Credit Default Swaps are like insurance contracts that protect its buyer against potential default by a borrower or a bond issuer.
It is a product where the purchaser makes payments to the counterparty (which takes the risk) till the maturity of the contract.
In this arrangement, the risk of default falls upon the seller of the swap who will have to reimburse if any default happens. They hogged the spotlight during the 2008 financial crisis when some of the large banks that had issued these instruments faced bankruptcy due to huge payouts as mortgage defaults surged.
Sebi said in a circular that this flexibility to participate in CDS would serve as an additional investment product for mutual funds.
Earlier, fund houses were only permitted to use CDS transactions to buy protection against the credit risk of corporate bonds they held. In other words they could only act as buyers. Further these transactions were limited to Fixed Maturity Plan (FMP) schemes with a duration of more than one year.
“It has been decided to allow greater flexibility to mutual funds to both buy and sell CDS with adequate risk management,” Sebi said.
Under the new framework, Sebi said that mutual funds can buy CDS to hedge the credit risk of debt securities they hold. However, the CDS exposure can’t exceed the value of the debt security being protected.
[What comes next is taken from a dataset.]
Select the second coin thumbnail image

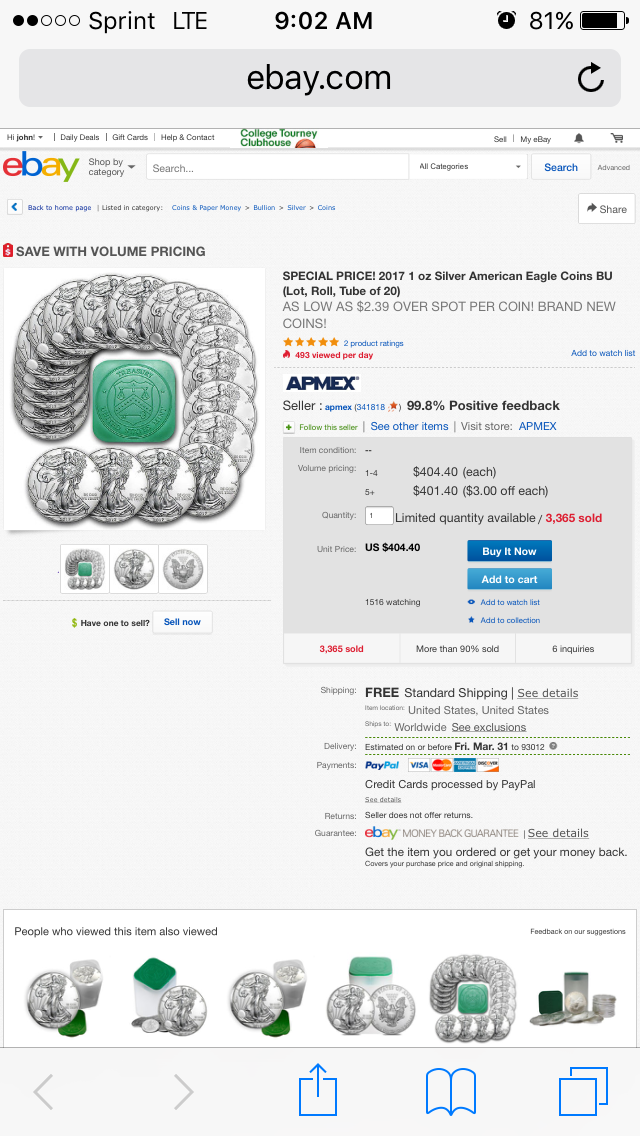(134, 569)
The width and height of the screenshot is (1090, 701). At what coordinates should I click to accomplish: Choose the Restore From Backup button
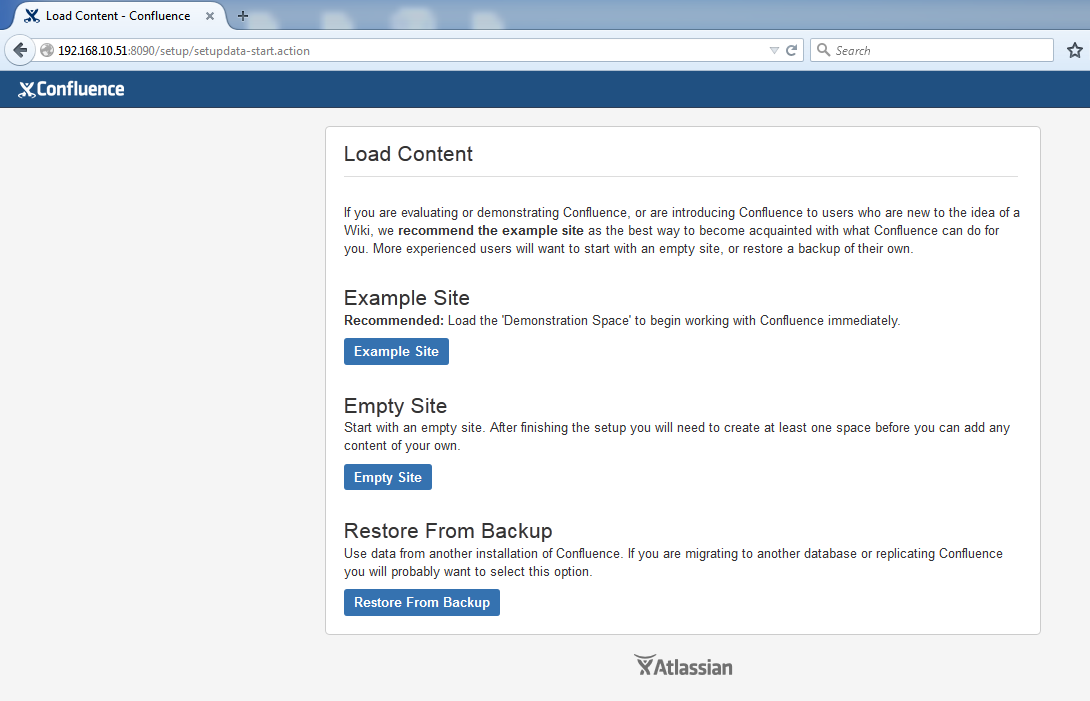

The regulator added that mutual funds can only buy CDS from sellers with an investment-grade rating or higher.
On CDS sellers, the regulator said that mutual funds can sell CDS as part of debt investments backed by cash, government securities or treasury bills.
However, overnight and liquid mutual fund schemes cannot sell CDS.
The total CDS exposure for a scheme — both buying and selling — cannot exceed 10 per cent of the scheme’s assets, Sebi added.